Tibau do Sul

Manteniendo aún su tranquilo estilo propio de su historia como un pueblo de pescadores, a apenas 80 kilómetros de uno de los centros turísticos más importantes de Brasil, como lo es la localidad de Natal, este sitio se plantea como un destino perfecto, especialmente entre los meses de diciembre y marzo, a fin de aprovechar las playas locales, que ofrecen las mismas impecables arenas y aguas, pero con alguna relajación más para los viajeros.
No obstante, lo destacable de este sitio es que visitarlo en otra época del año tampoco deja de ser recomendable, ya que allí el sol brilla durante cada mes por igual. Incluso, entre las bellezas naturales de Tibau están los acantilados y los delfines, que vienen hasta el litoral para exhibirse y jugar con los turistas, y que se disfrutan más en momentos de la temporada en la que no hace tanto calor.
Mientras tanto, las playas del municipio tienen acceso por escalinatas improvisadas en los mismos acantilados, a la vez que los hoteles locales también quedan sobre esas formaciones geológicas, creando un ambiente agradable y propiciando la contemplación de una linda vista para el mar.
Por último, es interesante remarcar el papel protagónico que la artesanía cumple en esta ciudad, con destaque por los ricos bordados hechos a mano, laberintos, encaje de bolillos y por la confección de atarrayas y redes de pesca de artistas locales.

La cantidad de ofertas turísticas que Brasil realiza a la increíble masa de viajeros que lo eligen como destino cada temporada alta en Sudamérica invita casi siempre a disfrutar de los parajes más conocidos que este país posee, pero en este caso recomendamos la visita a la región de Tibau do Sul, que se encuentra a una hora de viaje de Natal, una de las más famosas localidades en el aspecto recreativo de la nación.

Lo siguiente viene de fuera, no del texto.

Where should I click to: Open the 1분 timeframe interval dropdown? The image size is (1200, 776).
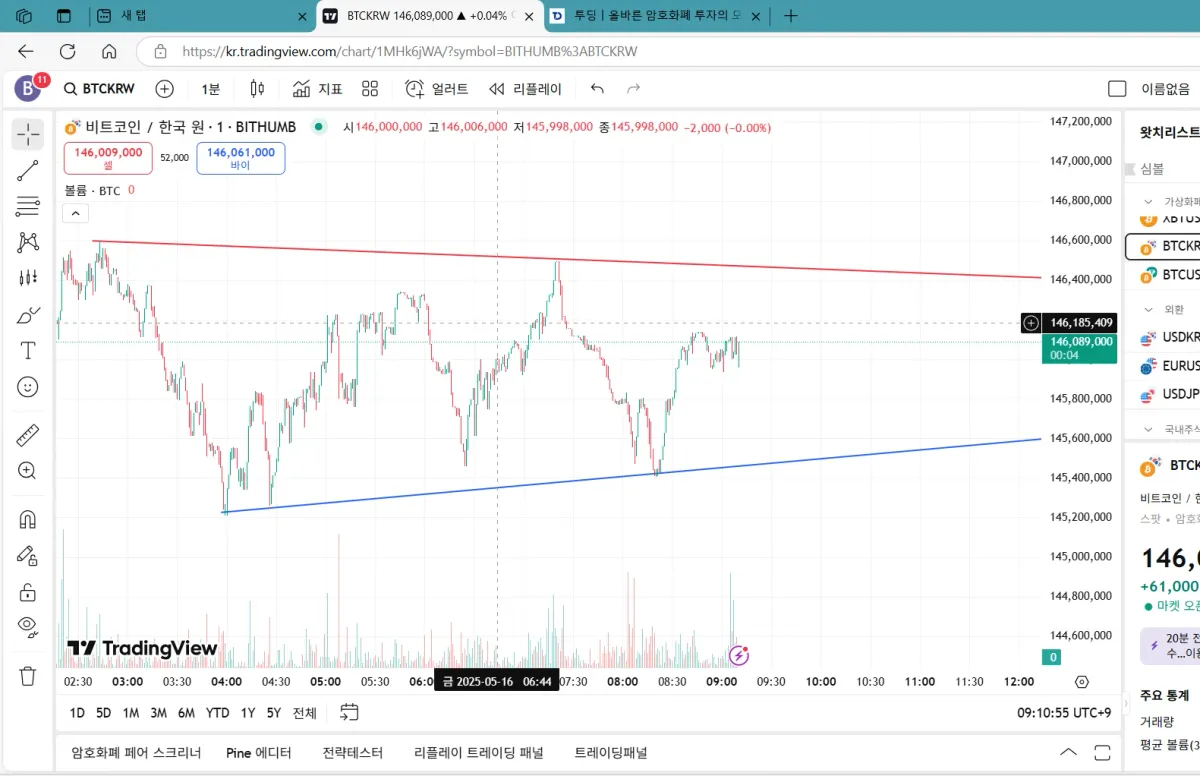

De hecho, al hallarse dentro del estado de Rio Grande do Norte, y teniendo en cuenta que es posible llegar allí antes de la también conocida Praia da Pipa, la cantidad de turistas que se alojan en este sitio ha crecido de forma considerable en los últimos años.
También destaca especialmente por la tranquilidad que ofrece a los viajeros, ya que se trata de una antigua villa de pescadores, donde la armonía complementa de maravilla sus bellísimos paisajes naturales.
Otro de los interesantes atractivos que este lugar puede acercarnos en la posibilidad de observar las puestas de sol en la famosa laguna Guaraíras, mientras que debemos informar que para acceder a las playas es necesario recorrer largas escalinatas, ya que la mayoría de ellas se encuentra rodeada de acantilados.
En cuanto a los posibles alojamientos en Tibau do Sul, sobresalen aquellos que se encuentran enfrentando a las costas.